- Your instructions -
The pictures must be left out, while the rest of the data is copied exactly.

Saved data entries:
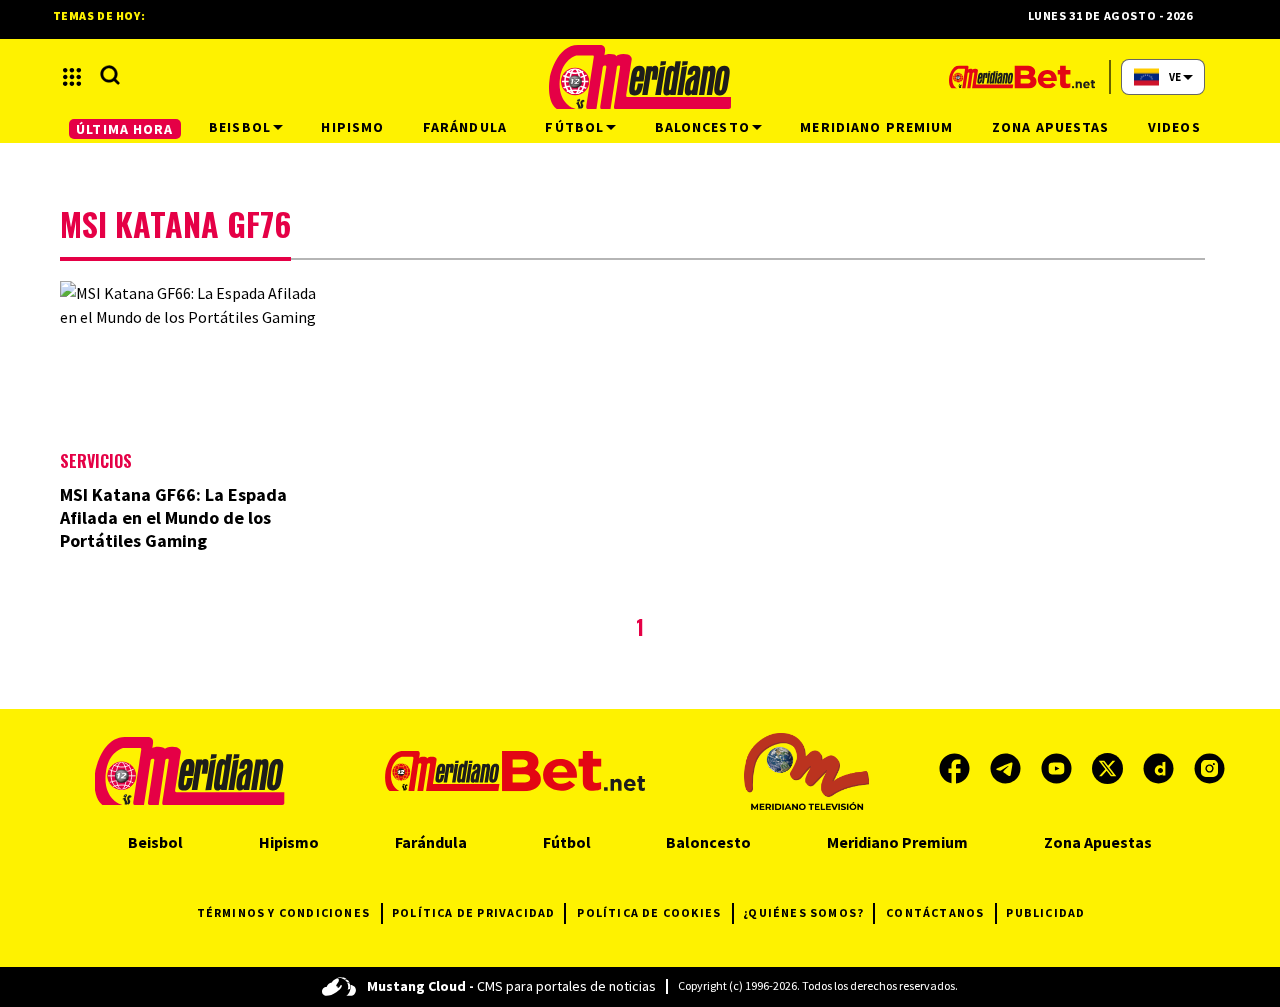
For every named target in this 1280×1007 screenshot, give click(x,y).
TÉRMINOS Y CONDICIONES (283, 912)
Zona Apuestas (1098, 842)
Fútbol (567, 842)
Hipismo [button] (352, 127)
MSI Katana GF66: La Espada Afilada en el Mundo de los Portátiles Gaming (173, 517)
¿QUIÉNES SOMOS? (803, 912)
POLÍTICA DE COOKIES (649, 912)
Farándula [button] (465, 127)
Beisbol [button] (240, 127)
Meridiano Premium (897, 842)
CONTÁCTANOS (935, 912)
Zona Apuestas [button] (1051, 127)
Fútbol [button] (574, 127)
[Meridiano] (640, 77)
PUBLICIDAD (1045, 912)
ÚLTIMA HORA (124, 129)
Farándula (431, 842)
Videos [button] (1174, 127)
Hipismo (289, 842)
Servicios (96, 461)
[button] (72, 77)
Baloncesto (708, 842)
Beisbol (155, 842)
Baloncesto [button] (702, 127)
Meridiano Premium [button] (876, 127)
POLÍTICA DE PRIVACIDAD (473, 912)
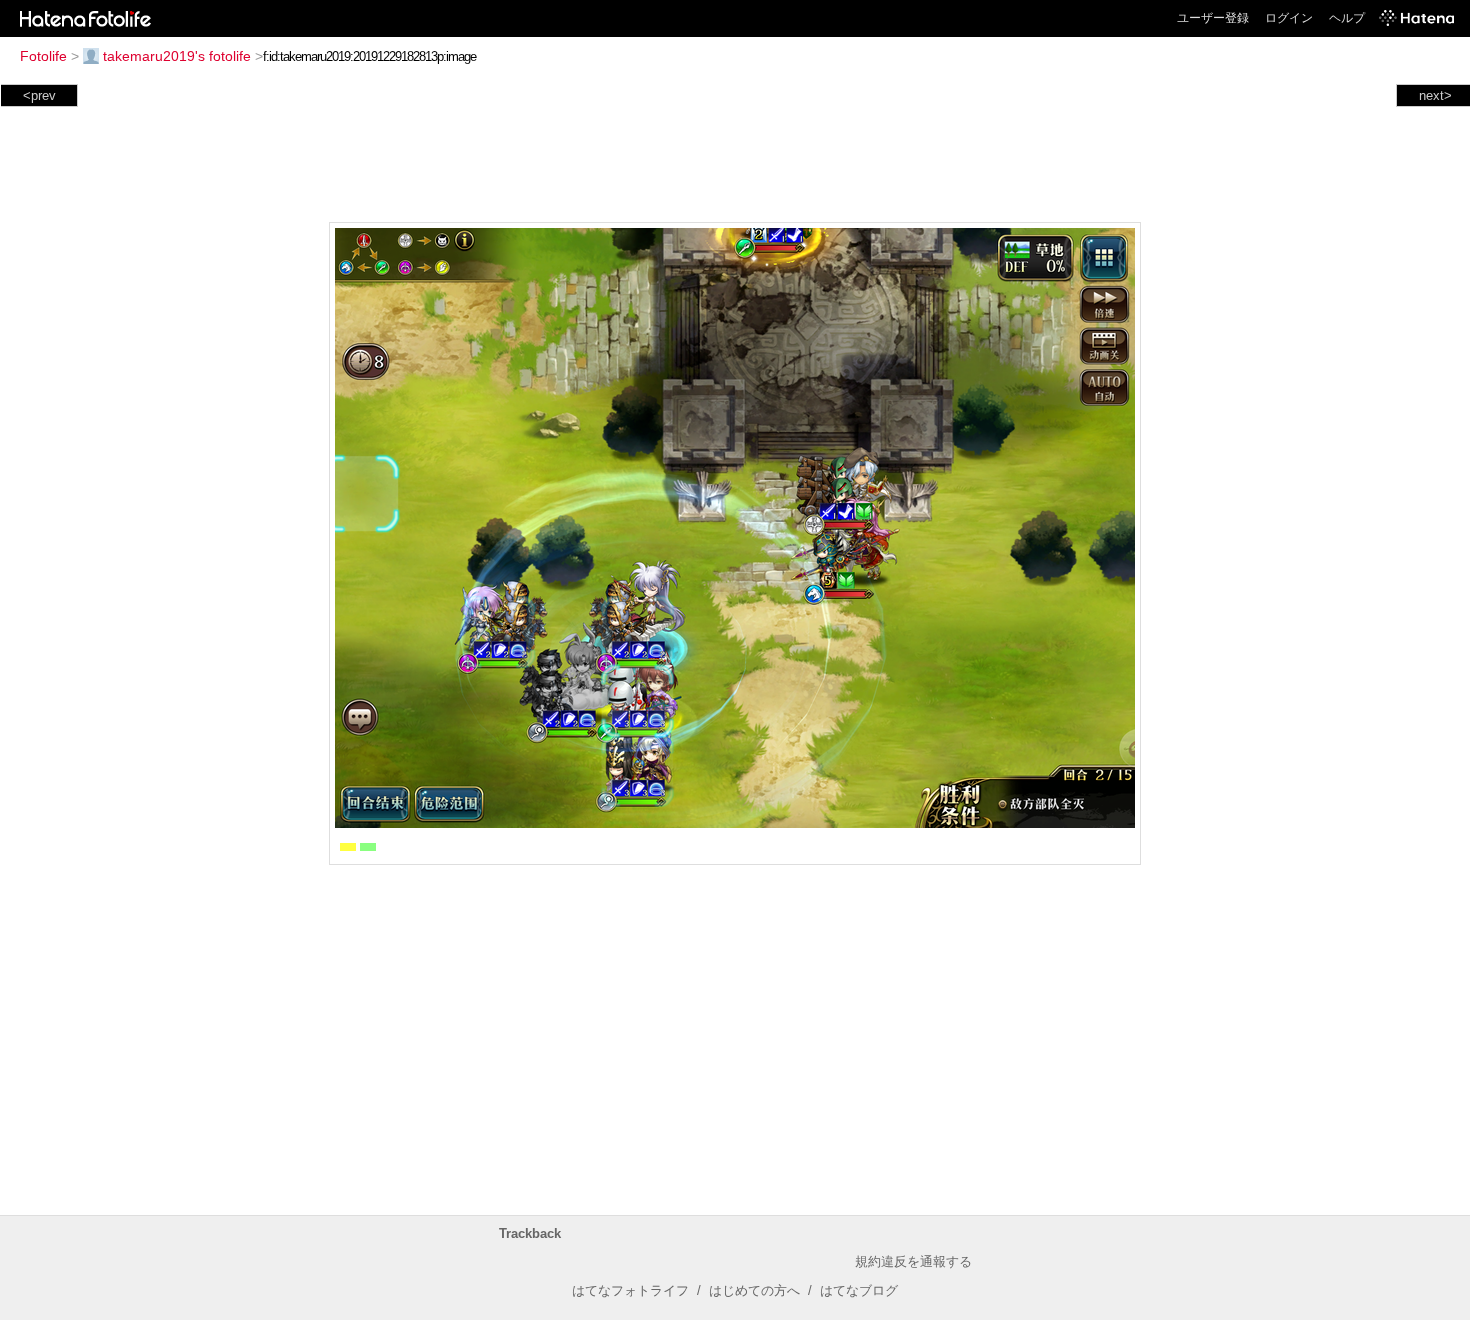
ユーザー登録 (1213, 18)
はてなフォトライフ (630, 1290)
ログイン (1289, 18)
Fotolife (43, 56)
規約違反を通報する (913, 1261)
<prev (39, 95)
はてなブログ (859, 1290)
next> (1435, 95)
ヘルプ (1347, 18)
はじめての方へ (754, 1290)
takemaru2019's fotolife (177, 56)
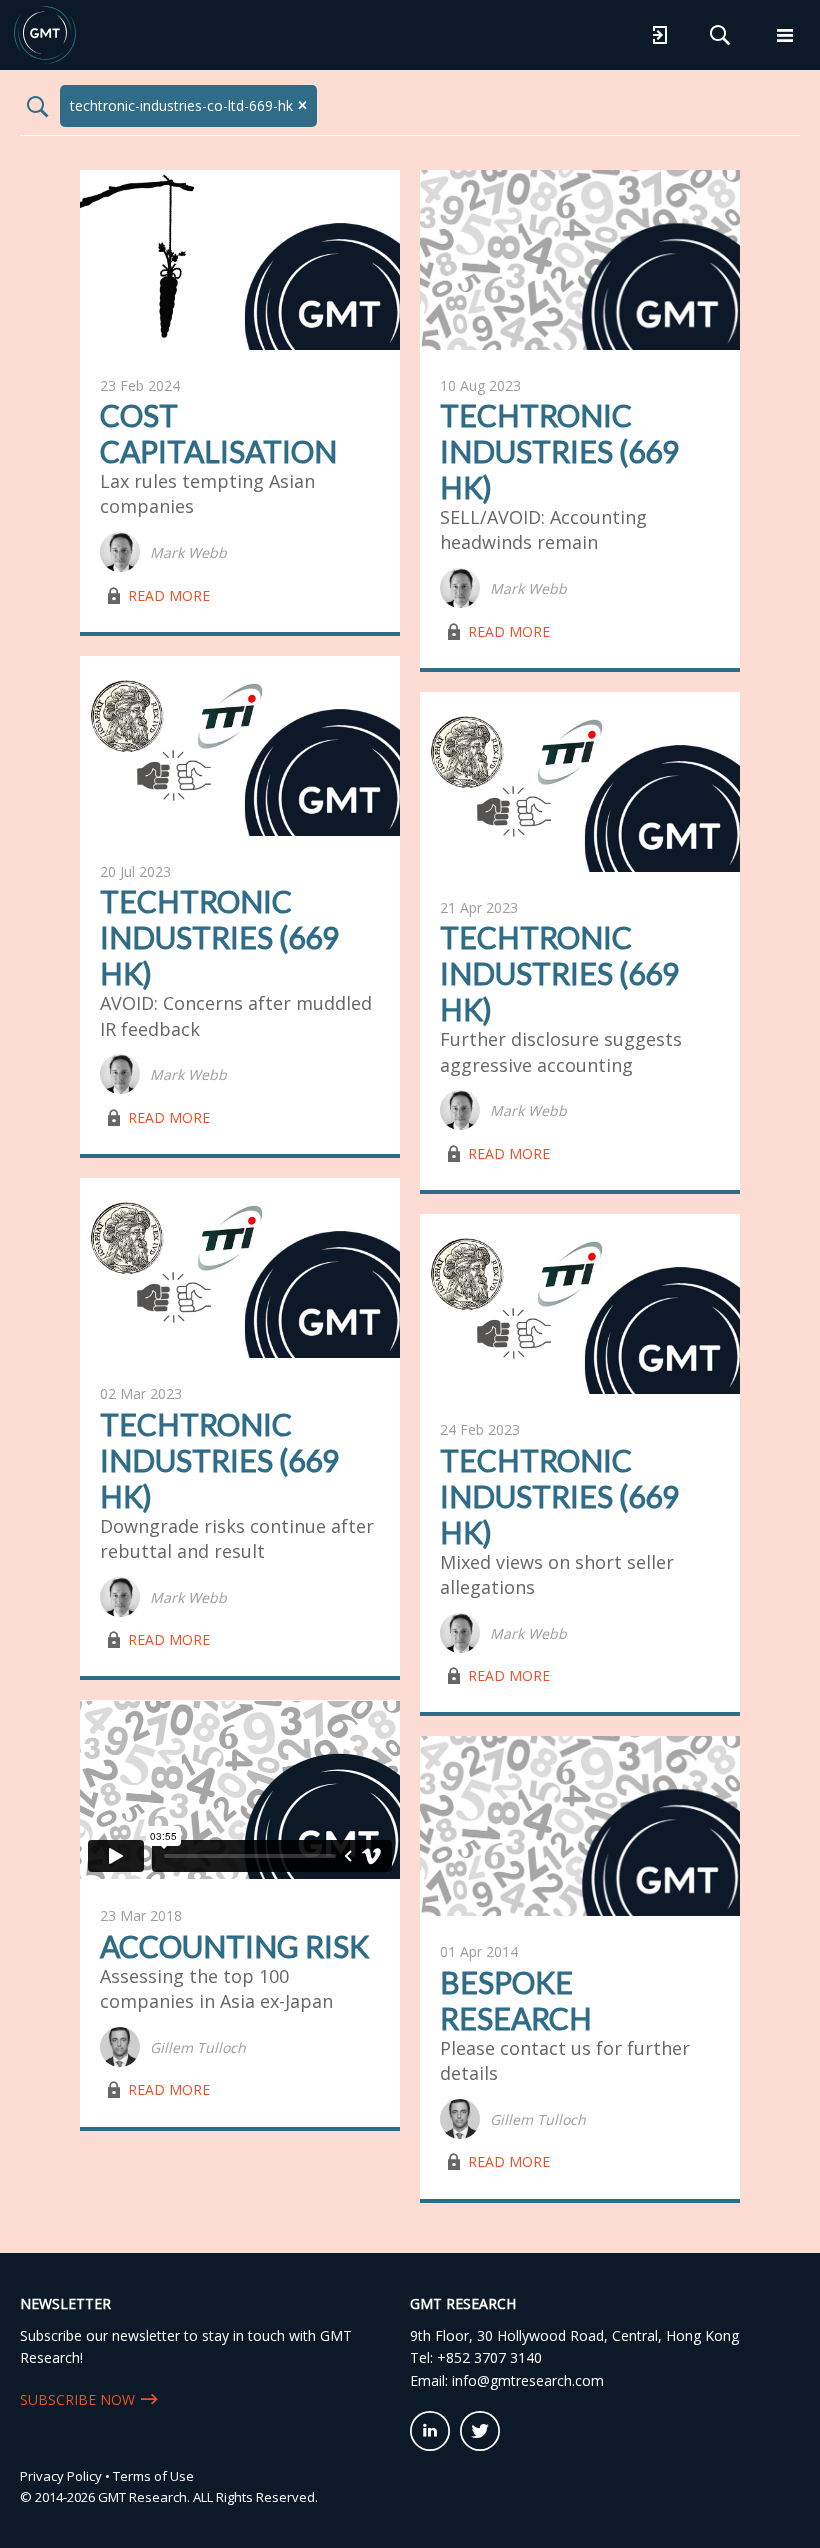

- Response below -
For every named target in this 1280×1007 screenshot, give click(x,y).
TÉRMINOS Y CONDICIONES (283, 912)
Zona Apuestas (1098, 842)
Fútbol (567, 842)
Hipismo [button] (352, 127)
MSI Katana GF66: La Espada Afilada en el Mundo de los Portátiles Gaming (173, 517)
¿QUIÉNES SOMOS? (803, 912)
POLÍTICA DE COOKIES (649, 912)
Farándula [button] (465, 127)
Beisbol [button] (240, 127)
Meridiano Premium (897, 842)
CONTÁCTANOS (935, 912)
Zona Apuestas [button] (1051, 127)
Fútbol [button] (574, 127)
[Meridiano] (640, 77)
PUBLICIDAD (1045, 912)
ÚLTIMA HORA (124, 129)
Farándula (431, 842)
Videos [button] (1174, 127)
Hipismo (289, 842)
Servicios (96, 461)
[button] (72, 77)
Baloncesto (708, 842)
Beisbol (155, 842)
Baloncesto [button] (702, 127)
Meridiano Premium [button] (876, 127)
POLÍTICA DE PRIVACIDAD (473, 912)
ユーザー登録 (1213, 18)
はてなフォトライフ (630, 1290)
ログイン (1289, 18)
Fotolife (43, 56)
規約違反を通報する (913, 1261)
<prev (39, 95)
はてなブログ (859, 1290)
next> (1435, 95)
ヘルプ (1347, 18)
はじめての方へ (754, 1290)
takemaru2019's fotolife (177, 56)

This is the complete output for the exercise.